| WORK ORDER |
Repeat the entries that appear below, exactly as they are given.

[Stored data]
☆ ☆ ☆ ☆ ☆ ☆ ☆

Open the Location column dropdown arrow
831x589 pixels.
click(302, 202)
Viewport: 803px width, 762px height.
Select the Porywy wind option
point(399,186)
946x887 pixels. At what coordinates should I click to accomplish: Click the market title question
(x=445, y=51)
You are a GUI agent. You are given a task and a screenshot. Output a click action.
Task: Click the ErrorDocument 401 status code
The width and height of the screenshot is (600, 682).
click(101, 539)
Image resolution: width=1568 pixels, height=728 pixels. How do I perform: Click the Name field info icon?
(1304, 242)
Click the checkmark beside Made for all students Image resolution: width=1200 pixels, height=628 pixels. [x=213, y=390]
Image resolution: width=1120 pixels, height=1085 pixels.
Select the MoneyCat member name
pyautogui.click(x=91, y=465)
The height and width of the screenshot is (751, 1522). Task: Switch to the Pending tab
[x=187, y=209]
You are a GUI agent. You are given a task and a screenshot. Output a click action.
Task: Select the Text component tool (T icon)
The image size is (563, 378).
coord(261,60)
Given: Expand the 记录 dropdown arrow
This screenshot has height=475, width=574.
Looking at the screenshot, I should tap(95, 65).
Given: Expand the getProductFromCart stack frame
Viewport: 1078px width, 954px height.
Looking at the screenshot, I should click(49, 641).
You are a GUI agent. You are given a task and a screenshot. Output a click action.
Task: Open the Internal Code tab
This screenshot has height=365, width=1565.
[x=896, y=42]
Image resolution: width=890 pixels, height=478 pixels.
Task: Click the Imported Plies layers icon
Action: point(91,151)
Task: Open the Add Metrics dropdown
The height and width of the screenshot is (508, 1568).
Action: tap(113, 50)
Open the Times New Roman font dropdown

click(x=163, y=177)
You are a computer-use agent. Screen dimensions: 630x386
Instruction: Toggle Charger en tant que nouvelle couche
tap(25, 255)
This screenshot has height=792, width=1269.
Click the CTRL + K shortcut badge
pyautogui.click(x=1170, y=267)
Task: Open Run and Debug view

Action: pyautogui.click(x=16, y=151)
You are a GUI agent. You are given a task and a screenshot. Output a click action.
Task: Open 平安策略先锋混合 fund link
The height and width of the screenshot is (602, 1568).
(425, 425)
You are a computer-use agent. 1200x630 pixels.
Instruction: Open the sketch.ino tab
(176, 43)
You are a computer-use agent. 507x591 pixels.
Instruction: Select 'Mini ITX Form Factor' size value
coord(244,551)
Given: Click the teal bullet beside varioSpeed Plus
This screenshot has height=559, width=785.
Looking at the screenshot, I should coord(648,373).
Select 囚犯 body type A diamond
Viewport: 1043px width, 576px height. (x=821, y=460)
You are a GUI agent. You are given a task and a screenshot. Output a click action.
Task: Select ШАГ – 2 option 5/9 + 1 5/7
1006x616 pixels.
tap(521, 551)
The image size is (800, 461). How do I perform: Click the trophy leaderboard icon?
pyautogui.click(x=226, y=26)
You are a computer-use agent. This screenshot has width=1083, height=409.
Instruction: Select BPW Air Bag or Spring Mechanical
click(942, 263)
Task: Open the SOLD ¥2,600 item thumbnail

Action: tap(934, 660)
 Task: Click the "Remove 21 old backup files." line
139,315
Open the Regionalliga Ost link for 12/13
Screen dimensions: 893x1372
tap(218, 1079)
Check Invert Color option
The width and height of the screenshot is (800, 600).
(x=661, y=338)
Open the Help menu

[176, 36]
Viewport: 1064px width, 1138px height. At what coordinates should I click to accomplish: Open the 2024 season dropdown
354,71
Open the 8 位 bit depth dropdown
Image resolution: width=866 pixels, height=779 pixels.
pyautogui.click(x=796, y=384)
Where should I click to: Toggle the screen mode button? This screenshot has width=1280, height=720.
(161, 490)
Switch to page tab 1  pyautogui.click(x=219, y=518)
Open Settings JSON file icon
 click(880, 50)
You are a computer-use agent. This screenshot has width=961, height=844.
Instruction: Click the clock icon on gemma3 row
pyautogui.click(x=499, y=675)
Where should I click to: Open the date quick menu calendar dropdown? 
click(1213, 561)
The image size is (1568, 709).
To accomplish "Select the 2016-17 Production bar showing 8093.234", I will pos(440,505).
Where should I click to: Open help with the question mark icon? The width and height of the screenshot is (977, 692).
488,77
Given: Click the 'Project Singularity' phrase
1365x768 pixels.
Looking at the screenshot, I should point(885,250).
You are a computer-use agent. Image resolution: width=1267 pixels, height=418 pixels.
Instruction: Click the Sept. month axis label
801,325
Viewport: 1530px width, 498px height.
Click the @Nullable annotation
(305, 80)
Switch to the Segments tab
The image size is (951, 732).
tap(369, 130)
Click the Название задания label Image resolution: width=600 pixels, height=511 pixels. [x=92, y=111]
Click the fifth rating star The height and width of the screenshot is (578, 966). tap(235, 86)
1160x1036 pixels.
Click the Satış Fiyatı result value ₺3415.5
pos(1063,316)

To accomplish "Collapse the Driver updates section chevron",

☆ ☆ ☆ ☆ ☆ ☆ ☆

| RESULT FOR THIS EXERCISE |
Open the Location column dropdown arrow
831x589 pixels.
click(302, 202)
Viewport: 803px width, 762px height.
Select the Porywy wind option
point(399,186)
946x887 pixels. At what coordinates should I click to accomplish: Click the market title question
(x=445, y=51)
You are a GUI agent. You are given a task and a screenshot. Output a click action.
Task: Click the ErrorDocument 401 status code
The width and height of the screenshot is (600, 682).
click(101, 539)
Image resolution: width=1568 pixels, height=728 pixels. How do I perform: Click the Name field info icon?
(1304, 242)
Click the checkmark beside Made for all students Image resolution: width=1200 pixels, height=628 pixels. [x=213, y=390]
Image resolution: width=1120 pixels, height=1085 pixels.
Select the MoneyCat member name
pyautogui.click(x=91, y=465)
The height and width of the screenshot is (751, 1522). Task: Switch to the Pending tab
[x=187, y=209]
You are a GUI agent. You are given a task and a screenshot. Output a click action.
Task: Select the Text component tool (T icon)
The image size is (563, 378).
coord(261,60)
Given: Expand the 记录 dropdown arrow
This screenshot has height=475, width=574.
Looking at the screenshot, I should tap(95, 65).
Given: Expand the getProductFromCart stack frame
Viewport: 1078px width, 954px height.
Looking at the screenshot, I should click(49, 641).
You are a GUI agent. You are given a task and a screenshot. Output a click action.
Task: Open the Internal Code tab
This screenshot has height=365, width=1565.
[x=896, y=42]
Image resolution: width=890 pixels, height=478 pixels.
Task: Click the Imported Plies layers icon
Action: point(91,151)
Task: Open the Add Metrics dropdown
The height and width of the screenshot is (508, 1568).
Action: tap(113, 50)
Open the Times New Roman font dropdown

click(x=163, y=177)
You are a computer-use agent. Screen dimensions: 630x386
Instruction: Toggle Charger en tant que nouvelle couche
tap(25, 255)
This screenshot has height=792, width=1269.
Click the CTRL + K shortcut badge
pyautogui.click(x=1170, y=267)
Task: Open Run and Debug view

Action: pyautogui.click(x=16, y=151)
You are a GUI agent. You are given a task and a screenshot. Output a click action.
Task: Open 平安策略先锋混合 fund link
The height and width of the screenshot is (602, 1568).
(425, 425)
You are a computer-use agent. 1200x630 pixels.
Instruction: Open the sketch.ino tab
(176, 43)
You are a computer-use agent. 507x591 pixels.
Instruction: Select 'Mini ITX Form Factor' size value
coord(244,551)
Given: Click the teal bullet beside varioSpeed Plus
This screenshot has height=559, width=785.
Looking at the screenshot, I should coord(648,373).
Select 囚犯 body type A diamond
Viewport: 1043px width, 576px height. (x=821, y=460)
You are a GUI agent. You are given a task and a screenshot. Output a click action.
Task: Select ШАГ – 2 option 5/9 + 1 5/7
1006x616 pixels.
tap(521, 551)
The image size is (800, 461). How do I perform: Click the trophy leaderboard icon?
pyautogui.click(x=226, y=26)
You are a computer-use agent. This screenshot has width=1083, height=409.
Instruction: Select BPW Air Bag or Spring Mechanical
click(942, 263)
Task: Open the SOLD ¥2,600 item thumbnail

Action: tap(934, 660)
 Task: Click the "Remove 21 old backup files." line
139,315
Open the Regionalliga Ost link for 12/13
Screen dimensions: 893x1372
tap(218, 1079)
Check Invert Color option
The width and height of the screenshot is (800, 600).
(x=661, y=338)
Open the Help menu

[176, 36]
Viewport: 1064px width, 1138px height. At what coordinates should I click to accomplish: Open the 2024 season dropdown
354,71
Open the 8 位 bit depth dropdown
Image resolution: width=866 pixels, height=779 pixels.
pyautogui.click(x=796, y=384)
Where should I click to: Toggle the screen mode button? This screenshot has width=1280, height=720.
(161, 490)
Switch to page tab 1  pyautogui.click(x=219, y=518)
Open Settings JSON file icon
 click(880, 50)
You are a computer-use agent. This screenshot has width=961, height=844.
Instruction: Click the clock icon on gemma3 row
pyautogui.click(x=499, y=675)
Where should I click to: Open the date quick menu calendar dropdown? 
click(1213, 561)
The image size is (1568, 709).
To accomplish "Select the 2016-17 Production bar showing 8093.234", I will pos(440,505).
Where should I click to: Open help with the question mark icon? The width and height of the screenshot is (977, 692).
488,77
Given: Click the 'Project Singularity' phrase
1365x768 pixels.
Looking at the screenshot, I should point(885,250).
You are a computer-use agent. Image resolution: width=1267 pixels, height=418 pixels.
Instruction: Click the Sept. month axis label
801,325
Viewport: 1530px width, 498px height.
Click the @Nullable annotation
(305, 80)
Switch to the Segments tab
The image size is (951, 732).
tap(369, 130)
Click the Название задания label Image resolution: width=600 pixels, height=511 pixels. [x=92, y=111]
Click the fifth rating star The height and width of the screenshot is (578, 966). tap(235, 86)
1160x1036 pixels.
Click the Satış Fiyatı result value ₺3415.5
pos(1063,316)

To accomplish "Collapse the Driver updates section chevron",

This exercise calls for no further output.